When Traffic Server is used as a delivery server for a video live streaming event, it's possible that there are a huge number of concurrent requests for the same object. Depending on the type of the object being requested, the cache lookup for those objects can result in either a stale copy of the object (e.g manifest files) or a complete cache miss (e.g segment files). ATS currently supports different types of connection collapse (e.g. read-while-writer functionality, stale_while_revalidate plugin etc), but, in order for the read-while-writer to kick-in, ATS requires the complete response headers for the object be received and validated. Until this happens, any number of incoming requests for the same object that result in a cache miss or a cache stale would be forwarded to the origin. For a scenario such as a live event, this leaves a sufficiently significant window, where there could be 100's of requests being forwarded to the origin for the same object. This scenario is what is commonly known as a Thundering Herd. It has been observed during production that this results in significant increase in latency for the objects waiting in read-while-write state.
Note that, there are also a couple of related settings open-read-retry-timeout and max-open-read-retries that can alleviate the thundering herd to some extent, by re-trying to acquire the read lock for the object. With these settings configured, ATS would retry to get the read lock for the configured amount of attempts each with the configured duration and if the read lock is still not available (due to the write lock being held by the first request that was forwarded to the origin - for e.g. due to the fact that the response headers have not been received yet), then all the waiting requests would simply be forwarded to the origin (by disabling cache for each of them).
It is almost impossible to get the above settings accurate to help in all possible situations (traffic, concurrent connections, network conditions etc). Due to this reason, a configurable workaround is proposed below that avoids the thundering herd completely. Justin Laue and Phil Sorber developed the initial proof-of-concept patch for this solution and it is now being discussed to make a generic stale-while-revalidate solution within the core and possibly deprecate the existing plugin solution which doesn't work well due to the write lock issue.
The solution being discussed/developed is as follows (being tracked in TS-3549 - Configurable option to avoid thundering herd due to concurrent requests for the same object Closed ) :
On failing to obtain a write lock for an object (which means, there's likely another ongoing parallel request for the same object that was forwarded to the origin),
- If it's a regular cache miss, based on a configured setting, a 502 error is returned to let the client (e.g. player) to reattempt. The 502 error also includes a special internal ATS header named @Ats-Internal with the appropriate value to allow for custom logging or for plugins to take any appropriate actions (e.g. prevent a fail-over if there's such a plugin that does fail-over on a regular 502 error).
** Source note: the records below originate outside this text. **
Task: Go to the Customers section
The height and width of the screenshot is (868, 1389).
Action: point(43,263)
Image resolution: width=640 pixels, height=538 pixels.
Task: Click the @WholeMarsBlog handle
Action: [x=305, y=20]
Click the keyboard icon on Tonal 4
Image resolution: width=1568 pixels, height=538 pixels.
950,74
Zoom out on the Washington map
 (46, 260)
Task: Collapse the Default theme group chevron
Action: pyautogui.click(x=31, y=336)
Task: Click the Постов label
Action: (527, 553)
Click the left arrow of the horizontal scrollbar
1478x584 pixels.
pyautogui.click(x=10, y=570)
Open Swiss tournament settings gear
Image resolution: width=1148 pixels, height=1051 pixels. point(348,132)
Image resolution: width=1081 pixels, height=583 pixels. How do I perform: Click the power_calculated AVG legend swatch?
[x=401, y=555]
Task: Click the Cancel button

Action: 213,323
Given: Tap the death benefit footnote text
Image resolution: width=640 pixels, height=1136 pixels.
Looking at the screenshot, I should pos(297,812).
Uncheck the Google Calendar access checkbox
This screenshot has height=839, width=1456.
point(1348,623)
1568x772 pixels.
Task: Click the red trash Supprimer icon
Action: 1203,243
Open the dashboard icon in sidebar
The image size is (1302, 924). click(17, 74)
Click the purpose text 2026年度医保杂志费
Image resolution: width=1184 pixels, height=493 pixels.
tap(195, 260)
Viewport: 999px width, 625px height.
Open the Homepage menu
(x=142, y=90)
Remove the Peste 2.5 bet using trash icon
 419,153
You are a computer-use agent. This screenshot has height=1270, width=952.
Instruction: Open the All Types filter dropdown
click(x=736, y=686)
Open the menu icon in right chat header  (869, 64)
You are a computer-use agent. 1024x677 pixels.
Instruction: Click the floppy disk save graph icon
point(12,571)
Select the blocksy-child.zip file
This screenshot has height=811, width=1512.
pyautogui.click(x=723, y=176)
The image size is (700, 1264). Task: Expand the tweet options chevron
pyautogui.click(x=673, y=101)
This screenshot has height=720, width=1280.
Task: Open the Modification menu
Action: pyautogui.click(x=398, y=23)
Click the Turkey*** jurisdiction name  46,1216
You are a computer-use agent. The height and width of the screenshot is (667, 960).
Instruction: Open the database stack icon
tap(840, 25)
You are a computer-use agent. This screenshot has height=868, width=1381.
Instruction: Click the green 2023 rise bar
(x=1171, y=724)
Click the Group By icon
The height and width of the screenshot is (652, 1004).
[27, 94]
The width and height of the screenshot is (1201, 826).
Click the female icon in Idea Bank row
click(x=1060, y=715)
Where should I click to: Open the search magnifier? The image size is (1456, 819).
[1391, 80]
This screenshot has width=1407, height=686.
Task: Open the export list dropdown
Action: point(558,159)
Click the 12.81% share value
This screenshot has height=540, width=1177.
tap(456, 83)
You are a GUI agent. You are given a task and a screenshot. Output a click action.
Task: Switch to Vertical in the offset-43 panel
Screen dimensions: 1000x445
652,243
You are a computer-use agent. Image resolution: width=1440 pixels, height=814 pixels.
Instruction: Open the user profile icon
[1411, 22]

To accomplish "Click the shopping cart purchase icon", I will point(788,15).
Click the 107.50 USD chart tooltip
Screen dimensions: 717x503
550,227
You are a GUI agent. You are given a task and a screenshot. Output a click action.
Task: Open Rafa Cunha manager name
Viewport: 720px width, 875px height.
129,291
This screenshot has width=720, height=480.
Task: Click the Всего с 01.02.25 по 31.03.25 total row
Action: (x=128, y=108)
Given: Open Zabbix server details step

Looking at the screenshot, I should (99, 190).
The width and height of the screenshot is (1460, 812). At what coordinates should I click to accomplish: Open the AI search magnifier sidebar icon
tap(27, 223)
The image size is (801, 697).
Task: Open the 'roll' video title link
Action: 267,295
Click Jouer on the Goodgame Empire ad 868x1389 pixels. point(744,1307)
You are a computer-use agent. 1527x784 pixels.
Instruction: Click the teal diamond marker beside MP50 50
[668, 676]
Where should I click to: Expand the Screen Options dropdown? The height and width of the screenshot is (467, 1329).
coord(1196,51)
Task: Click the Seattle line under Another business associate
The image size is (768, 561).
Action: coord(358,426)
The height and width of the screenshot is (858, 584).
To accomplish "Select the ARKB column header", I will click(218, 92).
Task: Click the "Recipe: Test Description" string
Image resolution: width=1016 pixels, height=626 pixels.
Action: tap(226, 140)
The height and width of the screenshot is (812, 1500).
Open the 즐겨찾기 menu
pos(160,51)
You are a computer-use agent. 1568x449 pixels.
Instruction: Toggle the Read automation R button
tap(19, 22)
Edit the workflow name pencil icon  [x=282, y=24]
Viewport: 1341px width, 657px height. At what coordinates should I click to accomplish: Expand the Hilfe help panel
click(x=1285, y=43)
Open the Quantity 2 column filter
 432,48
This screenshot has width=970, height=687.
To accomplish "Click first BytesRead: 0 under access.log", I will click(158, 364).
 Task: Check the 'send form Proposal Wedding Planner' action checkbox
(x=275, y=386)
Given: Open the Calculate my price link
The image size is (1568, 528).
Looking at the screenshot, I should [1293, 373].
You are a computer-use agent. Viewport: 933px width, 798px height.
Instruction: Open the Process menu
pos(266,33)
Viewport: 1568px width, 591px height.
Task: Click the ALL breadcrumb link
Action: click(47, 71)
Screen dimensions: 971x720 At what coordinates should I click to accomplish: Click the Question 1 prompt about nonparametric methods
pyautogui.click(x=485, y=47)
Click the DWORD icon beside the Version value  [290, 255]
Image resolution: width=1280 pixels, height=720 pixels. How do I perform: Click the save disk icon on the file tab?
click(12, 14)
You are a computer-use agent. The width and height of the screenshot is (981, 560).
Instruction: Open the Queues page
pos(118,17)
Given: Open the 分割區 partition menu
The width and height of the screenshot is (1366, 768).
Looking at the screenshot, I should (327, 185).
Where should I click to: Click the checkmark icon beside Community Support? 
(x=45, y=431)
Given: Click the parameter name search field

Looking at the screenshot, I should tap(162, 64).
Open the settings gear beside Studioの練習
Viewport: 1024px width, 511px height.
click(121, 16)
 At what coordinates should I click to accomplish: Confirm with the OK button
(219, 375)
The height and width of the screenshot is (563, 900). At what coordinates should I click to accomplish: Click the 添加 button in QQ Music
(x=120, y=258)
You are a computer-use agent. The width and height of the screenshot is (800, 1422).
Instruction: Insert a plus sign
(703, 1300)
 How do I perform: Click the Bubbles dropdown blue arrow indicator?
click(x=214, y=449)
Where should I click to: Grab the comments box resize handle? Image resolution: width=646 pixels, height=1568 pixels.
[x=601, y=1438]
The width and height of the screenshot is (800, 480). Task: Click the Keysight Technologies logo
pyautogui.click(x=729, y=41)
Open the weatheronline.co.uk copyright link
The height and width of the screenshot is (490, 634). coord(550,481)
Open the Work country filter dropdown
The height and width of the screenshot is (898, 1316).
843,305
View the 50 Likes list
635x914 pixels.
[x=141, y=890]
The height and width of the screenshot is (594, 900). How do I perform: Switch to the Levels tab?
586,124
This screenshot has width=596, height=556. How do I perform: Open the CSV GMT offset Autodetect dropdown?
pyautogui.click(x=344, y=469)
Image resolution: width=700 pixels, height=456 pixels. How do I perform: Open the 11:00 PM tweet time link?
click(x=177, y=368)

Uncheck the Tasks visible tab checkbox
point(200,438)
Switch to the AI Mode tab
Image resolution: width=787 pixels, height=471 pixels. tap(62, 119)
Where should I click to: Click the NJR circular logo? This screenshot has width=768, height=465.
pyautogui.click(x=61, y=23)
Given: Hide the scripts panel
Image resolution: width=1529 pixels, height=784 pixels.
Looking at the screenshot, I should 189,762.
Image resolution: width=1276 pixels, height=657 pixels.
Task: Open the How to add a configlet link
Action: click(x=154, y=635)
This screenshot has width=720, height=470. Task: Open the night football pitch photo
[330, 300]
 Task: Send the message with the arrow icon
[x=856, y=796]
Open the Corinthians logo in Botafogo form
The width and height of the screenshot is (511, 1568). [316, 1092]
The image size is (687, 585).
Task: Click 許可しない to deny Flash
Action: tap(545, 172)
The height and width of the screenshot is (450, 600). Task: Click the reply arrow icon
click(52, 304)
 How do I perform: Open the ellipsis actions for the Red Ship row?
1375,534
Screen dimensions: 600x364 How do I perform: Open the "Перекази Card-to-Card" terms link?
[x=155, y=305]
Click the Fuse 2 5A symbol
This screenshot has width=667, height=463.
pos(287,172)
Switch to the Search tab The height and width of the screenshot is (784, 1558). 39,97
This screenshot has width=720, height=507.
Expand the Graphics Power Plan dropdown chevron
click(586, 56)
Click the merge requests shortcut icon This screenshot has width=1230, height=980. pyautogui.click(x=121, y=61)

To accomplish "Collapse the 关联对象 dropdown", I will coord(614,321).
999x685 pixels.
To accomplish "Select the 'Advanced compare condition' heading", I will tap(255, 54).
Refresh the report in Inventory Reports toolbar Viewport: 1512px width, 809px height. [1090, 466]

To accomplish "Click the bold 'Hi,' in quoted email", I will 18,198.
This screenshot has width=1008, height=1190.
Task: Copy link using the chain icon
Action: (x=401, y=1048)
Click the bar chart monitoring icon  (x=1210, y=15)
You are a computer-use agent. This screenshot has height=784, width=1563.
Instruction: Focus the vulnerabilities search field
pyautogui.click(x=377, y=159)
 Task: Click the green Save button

- If it's a cache refresh miss, one of the below actions is taken depending on the configuration:
*) Stale copy of the object is served if it's a valid cacheable response and is still within the max-stale-age.
*) If the stale copy can not be returned, either due to the age being greater than max_stale_age or the object otherwise being non-cacheable etc
a) a 502 error is returned with a @Ats-Internal header explaining the reason
b) request forwarded to the origin
*) Honor the stale-while-revalidate extensions of the Cache-Control header.
*) Return the stale copy even for the first client request that requires a cache refresh.
Currently, this solution does not also support the Stale-If-Error functionality.